**HOW TO COMPLETE THIS TASK**
By what percentage did the researchers improve test yields of rice in the Philippines, Japan, and Indonesia, according to the article on the rice gene?

**TEXT SEGMENT**
________________________
August 23, 2012
Rice Gene Allows Crop To Thrive In Nutrient Deficient Soil
Brett Smith for redOrbit.com - Your Universe Online
In a discovery that could have major implications for the worldwide food supply, scientists at the International Rice Research Institute (IRRI) in the Philippines have identified and leveraged a gene that allows rice to thrive in nutrient deficient soil.
According to their report published this week in the journal Nature, the researchers were able to improve test yields of rice planted in the Philippines, Japan, and Indonesia by 20 percent.
"We found a gene that enhances phosphorus uptake in low phosphorus conditions. We have been looking for it for many years," said lead author Sigrid Heuer.
The gene, phosphorus-starvation tolerance 1 (PSTOL1), was first identified in the Kasalath rice variety that is native to India and grows well in soils low in phosphorus. About a decade ago, scientists identified one or more genes in the plant that allowed it to grow successfully in these scarce conditions. Because of the complexity of the genetic mechanism that imparts this unique ability to the Kasalath plants, it took the IRRI team three years to identify the specific gene responsible.
Heuer and his team were able to isolate and breed the gene through cross-pollination, an important distinction for those against using genetic engineering techniques on food products. Advocates of genetic technology say using traditional pollination techniques can translate into years or even decades of testing before a new strain reaches the market.
The PSTOL-1 gene enables developing rice plants by maximizing their roots´ extraction of phosphorus from the soil. Successful breeding to the gene would reduce the dependence on phosphorus-rich fertilizer in poorer sections of Asia that are known to have nutrient deficient soil.
Because many plant roots are only able to extract a tiny amount of phosphorus from the soil, farmers around the world spread phosphorus-based fertilizer on their fields. In poorer countries, this solution is often too costly, resulting in less than optimal yields when the plants mature. In wealthier countries, more robust rice plants would need less fertilizer, meaning lower costs and less damaging phosphate runoff into the water table.
"Fifty percent of world's arable land is too low in phosphorus. It's not like if you have this gene that the plants don't need phosphorus anymore," Heuer told Tan Ee Lyn of Reuters.
"They (rice plants with the gene) may be able to exploit the soil a little better so the harvest is better. They may make better use of fertilizer because they can take it up more efficiently ... If you have a bigger root system, then the plant can take it up better and they can have better access to the patches where the phosphorus is."
Because the unique ability was found in a plant that thrives in less arable conditions in eastern India, this latest study underlines the importance of biodiversity and conservation. If the Kasalath plant were wiped out by the destruction of habitat–the PSTOL-1 gene may have never been identified.
The group plans to share the results of their work with other scientists around the world that are researching more robust and tolerant strains of crops. They expect the PSTOL1-enhanced rice plants to reach the market within the next 5 years.
________________________
**DATASET EXCERPTS**
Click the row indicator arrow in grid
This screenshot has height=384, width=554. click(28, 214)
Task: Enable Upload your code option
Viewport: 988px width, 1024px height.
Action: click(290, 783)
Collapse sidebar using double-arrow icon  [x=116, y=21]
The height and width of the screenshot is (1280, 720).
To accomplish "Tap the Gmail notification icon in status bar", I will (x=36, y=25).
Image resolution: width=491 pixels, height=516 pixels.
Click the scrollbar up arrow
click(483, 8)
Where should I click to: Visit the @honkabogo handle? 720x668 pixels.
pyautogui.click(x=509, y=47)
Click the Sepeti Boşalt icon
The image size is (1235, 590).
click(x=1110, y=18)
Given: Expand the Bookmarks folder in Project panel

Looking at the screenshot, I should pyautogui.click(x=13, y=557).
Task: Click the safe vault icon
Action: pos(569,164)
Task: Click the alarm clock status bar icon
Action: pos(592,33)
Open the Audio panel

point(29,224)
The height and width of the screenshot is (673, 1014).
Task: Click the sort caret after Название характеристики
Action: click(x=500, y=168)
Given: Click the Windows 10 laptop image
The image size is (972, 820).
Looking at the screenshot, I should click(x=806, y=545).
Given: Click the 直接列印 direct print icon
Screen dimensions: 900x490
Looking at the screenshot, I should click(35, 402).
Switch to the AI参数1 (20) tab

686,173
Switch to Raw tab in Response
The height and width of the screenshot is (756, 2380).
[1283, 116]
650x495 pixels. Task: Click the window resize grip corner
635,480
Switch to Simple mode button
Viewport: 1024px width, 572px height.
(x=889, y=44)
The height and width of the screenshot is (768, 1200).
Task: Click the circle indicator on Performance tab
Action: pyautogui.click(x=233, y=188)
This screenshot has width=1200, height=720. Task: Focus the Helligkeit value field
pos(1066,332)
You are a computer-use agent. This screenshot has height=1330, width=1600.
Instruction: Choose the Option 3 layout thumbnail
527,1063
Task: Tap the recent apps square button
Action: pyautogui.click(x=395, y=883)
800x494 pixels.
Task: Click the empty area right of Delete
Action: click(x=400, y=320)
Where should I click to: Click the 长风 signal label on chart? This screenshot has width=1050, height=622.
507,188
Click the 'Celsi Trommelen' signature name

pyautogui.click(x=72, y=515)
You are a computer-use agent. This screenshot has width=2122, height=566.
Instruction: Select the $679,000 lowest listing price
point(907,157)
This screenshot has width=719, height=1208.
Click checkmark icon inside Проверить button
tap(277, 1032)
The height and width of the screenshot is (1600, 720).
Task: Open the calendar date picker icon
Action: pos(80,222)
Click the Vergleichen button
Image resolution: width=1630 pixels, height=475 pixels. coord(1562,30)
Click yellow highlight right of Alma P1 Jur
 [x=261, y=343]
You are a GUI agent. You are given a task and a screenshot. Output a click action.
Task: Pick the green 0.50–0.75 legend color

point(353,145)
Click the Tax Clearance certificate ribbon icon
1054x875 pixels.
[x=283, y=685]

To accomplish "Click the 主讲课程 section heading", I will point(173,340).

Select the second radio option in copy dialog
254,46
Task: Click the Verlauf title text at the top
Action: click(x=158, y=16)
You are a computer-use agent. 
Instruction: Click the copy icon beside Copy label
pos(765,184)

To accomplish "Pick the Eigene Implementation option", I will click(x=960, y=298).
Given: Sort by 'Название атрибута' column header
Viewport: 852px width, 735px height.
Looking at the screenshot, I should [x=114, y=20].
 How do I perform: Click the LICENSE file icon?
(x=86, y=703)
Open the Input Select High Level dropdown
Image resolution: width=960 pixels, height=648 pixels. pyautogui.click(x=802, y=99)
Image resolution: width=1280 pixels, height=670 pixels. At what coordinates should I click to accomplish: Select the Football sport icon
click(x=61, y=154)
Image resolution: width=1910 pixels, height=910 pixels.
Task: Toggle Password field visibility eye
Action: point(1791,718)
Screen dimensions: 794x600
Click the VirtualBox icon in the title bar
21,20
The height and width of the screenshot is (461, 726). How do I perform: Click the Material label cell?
________________________
**RESULT BELOW**
By 20 percent.